Switching question banks is sometimes the right move and is often a mistake. Most candidates who switch do so because their review quality was poor, not because the platform was — and a new bank simply resets the same recognition problem on unfamiliar material. Before you spend money or restart, work out which situation you are actually in.
When not to switch
Stay where you are if any of these is true: you completed less than half to 60% of your current bank; you are not reviewing your misses properly; you have no error log; you only ever practise untimed; or you have never mapped your weak topics. In every one of these cases the limiting factor is your method, and a new bank will not change it. Finishing your current bank with a proper review loop attached will almost always beat starting a fresh one.

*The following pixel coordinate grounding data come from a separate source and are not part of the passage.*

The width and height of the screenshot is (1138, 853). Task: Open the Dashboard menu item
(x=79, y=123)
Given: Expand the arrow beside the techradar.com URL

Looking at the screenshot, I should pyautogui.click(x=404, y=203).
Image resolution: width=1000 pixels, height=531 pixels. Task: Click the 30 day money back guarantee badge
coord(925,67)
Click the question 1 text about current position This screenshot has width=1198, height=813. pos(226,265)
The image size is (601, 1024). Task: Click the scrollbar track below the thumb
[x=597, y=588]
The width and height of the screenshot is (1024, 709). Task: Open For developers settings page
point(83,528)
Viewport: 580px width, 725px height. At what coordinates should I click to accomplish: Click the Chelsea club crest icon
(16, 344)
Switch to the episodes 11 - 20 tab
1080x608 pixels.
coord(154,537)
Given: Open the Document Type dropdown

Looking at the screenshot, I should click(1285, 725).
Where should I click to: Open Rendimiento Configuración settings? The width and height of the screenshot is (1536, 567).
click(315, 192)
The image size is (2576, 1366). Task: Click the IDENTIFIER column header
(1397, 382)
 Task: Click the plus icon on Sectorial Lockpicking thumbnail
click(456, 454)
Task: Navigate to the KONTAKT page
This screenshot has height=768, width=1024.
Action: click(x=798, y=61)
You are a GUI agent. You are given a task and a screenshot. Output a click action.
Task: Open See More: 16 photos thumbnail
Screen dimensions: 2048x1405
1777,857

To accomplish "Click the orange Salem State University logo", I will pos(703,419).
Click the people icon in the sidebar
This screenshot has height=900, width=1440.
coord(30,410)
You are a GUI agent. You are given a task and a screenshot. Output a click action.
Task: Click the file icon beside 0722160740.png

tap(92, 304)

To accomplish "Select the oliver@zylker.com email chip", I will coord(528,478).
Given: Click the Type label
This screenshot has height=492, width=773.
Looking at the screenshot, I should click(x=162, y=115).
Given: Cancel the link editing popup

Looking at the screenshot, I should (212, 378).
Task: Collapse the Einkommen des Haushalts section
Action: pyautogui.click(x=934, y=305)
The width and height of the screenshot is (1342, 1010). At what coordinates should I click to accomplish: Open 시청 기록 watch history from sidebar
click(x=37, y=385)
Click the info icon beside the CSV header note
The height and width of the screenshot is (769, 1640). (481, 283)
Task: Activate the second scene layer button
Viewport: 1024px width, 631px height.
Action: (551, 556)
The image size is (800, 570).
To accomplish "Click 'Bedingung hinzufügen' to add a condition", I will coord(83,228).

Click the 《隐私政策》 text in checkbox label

When switching or adding makes sense
Consider adding or changing resources if you have genuinely memorised your current bank, if its explanations no longer resolve your misconceptions, if the bank is outdated, if its style diverges from the current exam, or if you need something specific it cannot offer — free-entry calculations, more image and data questions, or guideline-grounded reasoning.
Choosing by category, not brand
It helps to think in categories rather than tribally:
| Need | Reasonable options |
|---|---|
| Breadth and volume | PassMedicine, PLABable, UWorld |
| Harder, polished UK banks | Quesmed, Pastest |
| Pharmacy-specific | OnTrack |
| Adaptive diagnosis and tutor layer | iatroX |
These are not competitors so much as different jobs. A volume bank builds coverage; a harder bank stretches reasoning; an adaptive layer finds and repairs the specific weaknesses the others leave behind.
Where iatroX fits
The honest framing iatroX takes is that PassMedicine, Pastest, Quesmed, PLABable, UWorld and OnTrack can all be useful, and the mistake is rarely the platform — it is doing questions without a diagnostic review loop. iatroX adds the adaptive sequencing, performance dashboard and Socratic Tutor that turn mistakes into a targeted plan, and its UK core banks are free, so running a diagnostic before you buy another resource costs nothing. If the diagnostic shows a coverage gap, finish your current bank; if it shows a review-quality or pacing problem, fix the loop. Either way, you will have spent the decision wisely.
A short FAQ
Is it ever right to switch mid-revision? Yes, if you have genuinely exhausted your bank or it no longer resolves your misconceptions — but not as a reaction to a single bad mock.
What should I do before buying anything? Run a free diagnostic to establish whether your problem is coverage or review quality. The answer determines whether a new bank would help at all.
Can adding a second bank backfire? It can, if it splits your attention and you end up reviewing neither properly. One bank reviewed well beats two reviewed poorly.